Written problem → Pull out each line from the entries below that contains the word "beside", and copy those lines in full.

Raw records →
---

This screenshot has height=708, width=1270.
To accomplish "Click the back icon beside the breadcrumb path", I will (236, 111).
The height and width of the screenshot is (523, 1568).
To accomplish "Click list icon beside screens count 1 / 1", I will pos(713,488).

---

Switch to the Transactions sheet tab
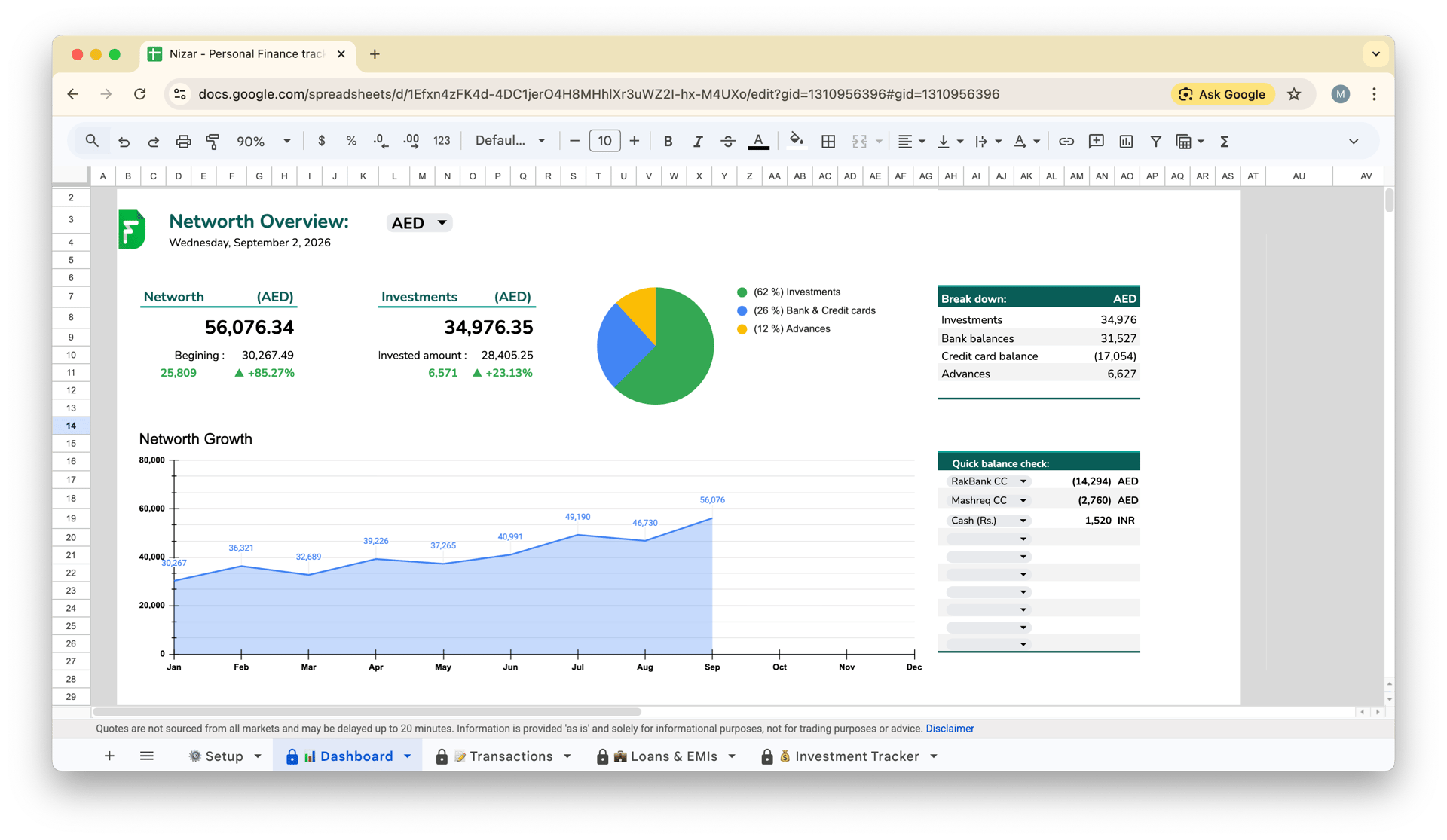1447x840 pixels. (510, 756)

---

Exercise solution →
To accomplish "Click the back icon beside the breadcrumb path", I will (236, 111).
To accomplish "Click list icon beside screens count 1 / 1", I will pos(713,488).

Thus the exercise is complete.